*** Opening Selected passage ***

On May 7, OpenAI made gpt-realtime-2 generally available in the Realtime API at roughly $0.25 to $0.35 per minute of conversation, with GPT-5-class reasoning, 128K context, native translation, and 70+ languages. Coverage: TechCrunch, OpenAI's announcement, and a clean teardown at DataCamp. Five days later, on May 12, Vapi closed a $50M Series B at a $500M valuation and publicly positioned itself as the enterprise infrastructure layer, with Amazon Ring running 100% of inbound through them. Two days after that, Synthflow's enterprise page started leading with two deal proof points: a $230M multinational BPO operator running 40+ branded agents at 600K calls per month, and a top U.S.-based CRM platform white-labeling Synthflow at 500K calls per month, both inside 60 days. The full receipts are on Synthflow's enterprise comparison page.
Eleven days. Three events. One outcome. The middle of the AI voice stack collapsed, and an agency owner with five clients is the only customer left in the room nobody is engineering for.
Why this matters for AI voice agencies
For the last 18 months, the canonical AI voice agency stack was a wrapper or infra platform (Retell, Vapi, Voicerr, Synthflow) plus GoHighLevel plus Zapier plus Stripe plus Twilio plus a custom dashboard. The wrapper layer existed because the orchestration was hard. Stitching STT, an LLM, TTS, telephony, turn-taking, barge-in, latency tuning, and call quality together was a four-vendor problem with 200ms of jitter to manage. You paid the wrapper for the integration, not the model.

*** Closing Selected passage ***
*** Opening Data section ***

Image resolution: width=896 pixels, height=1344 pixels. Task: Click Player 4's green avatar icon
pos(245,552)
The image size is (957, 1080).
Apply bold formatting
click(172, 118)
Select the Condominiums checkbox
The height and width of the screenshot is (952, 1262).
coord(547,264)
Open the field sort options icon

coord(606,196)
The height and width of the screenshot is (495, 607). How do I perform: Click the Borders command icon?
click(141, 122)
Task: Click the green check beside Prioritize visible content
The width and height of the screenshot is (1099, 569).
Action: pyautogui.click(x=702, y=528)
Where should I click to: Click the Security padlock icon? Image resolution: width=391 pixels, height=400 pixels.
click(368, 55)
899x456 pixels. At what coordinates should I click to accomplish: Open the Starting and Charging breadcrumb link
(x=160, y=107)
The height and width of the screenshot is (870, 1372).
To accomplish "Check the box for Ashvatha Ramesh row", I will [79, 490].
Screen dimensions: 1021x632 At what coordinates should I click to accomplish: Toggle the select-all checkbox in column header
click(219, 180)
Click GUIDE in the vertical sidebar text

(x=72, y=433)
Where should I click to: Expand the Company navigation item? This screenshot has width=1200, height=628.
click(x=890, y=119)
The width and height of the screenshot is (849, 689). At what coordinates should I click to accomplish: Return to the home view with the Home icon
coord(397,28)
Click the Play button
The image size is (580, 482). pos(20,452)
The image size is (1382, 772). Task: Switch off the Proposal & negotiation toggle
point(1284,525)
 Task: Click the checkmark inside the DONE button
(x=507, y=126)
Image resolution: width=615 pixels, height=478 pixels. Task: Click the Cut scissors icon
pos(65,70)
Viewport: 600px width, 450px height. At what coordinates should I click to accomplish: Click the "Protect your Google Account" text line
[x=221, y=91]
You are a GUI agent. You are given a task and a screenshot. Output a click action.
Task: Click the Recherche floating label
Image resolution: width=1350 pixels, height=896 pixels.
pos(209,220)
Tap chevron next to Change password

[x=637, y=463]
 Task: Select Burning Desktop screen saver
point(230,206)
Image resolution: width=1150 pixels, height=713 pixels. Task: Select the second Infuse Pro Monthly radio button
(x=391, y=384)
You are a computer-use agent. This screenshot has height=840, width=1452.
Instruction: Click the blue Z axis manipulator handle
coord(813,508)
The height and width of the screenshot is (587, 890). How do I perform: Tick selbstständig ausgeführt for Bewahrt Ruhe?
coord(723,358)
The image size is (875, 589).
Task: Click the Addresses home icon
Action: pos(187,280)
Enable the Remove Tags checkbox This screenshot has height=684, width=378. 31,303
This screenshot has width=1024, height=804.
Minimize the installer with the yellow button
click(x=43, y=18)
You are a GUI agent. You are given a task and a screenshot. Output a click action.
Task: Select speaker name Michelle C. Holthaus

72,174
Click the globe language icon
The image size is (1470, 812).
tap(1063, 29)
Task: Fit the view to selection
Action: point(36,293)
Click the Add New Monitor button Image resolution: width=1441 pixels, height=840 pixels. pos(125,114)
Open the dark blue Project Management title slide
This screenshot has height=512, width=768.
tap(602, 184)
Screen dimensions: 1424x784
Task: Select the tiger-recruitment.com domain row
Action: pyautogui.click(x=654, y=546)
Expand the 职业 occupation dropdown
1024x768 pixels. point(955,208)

*** Closing Data section ***

Answer these questions from the text above on the AI voice stack:
(a) At what valuation did Vapi close its Series B?
(b) Over how many days did the three events take place?
(c) Which four wrapper or infra platforms does the text list?

# Output of the exercise
(a) $500M
(b) Eleven days
(c) Retell, Vapi, Voicerr and Synthflow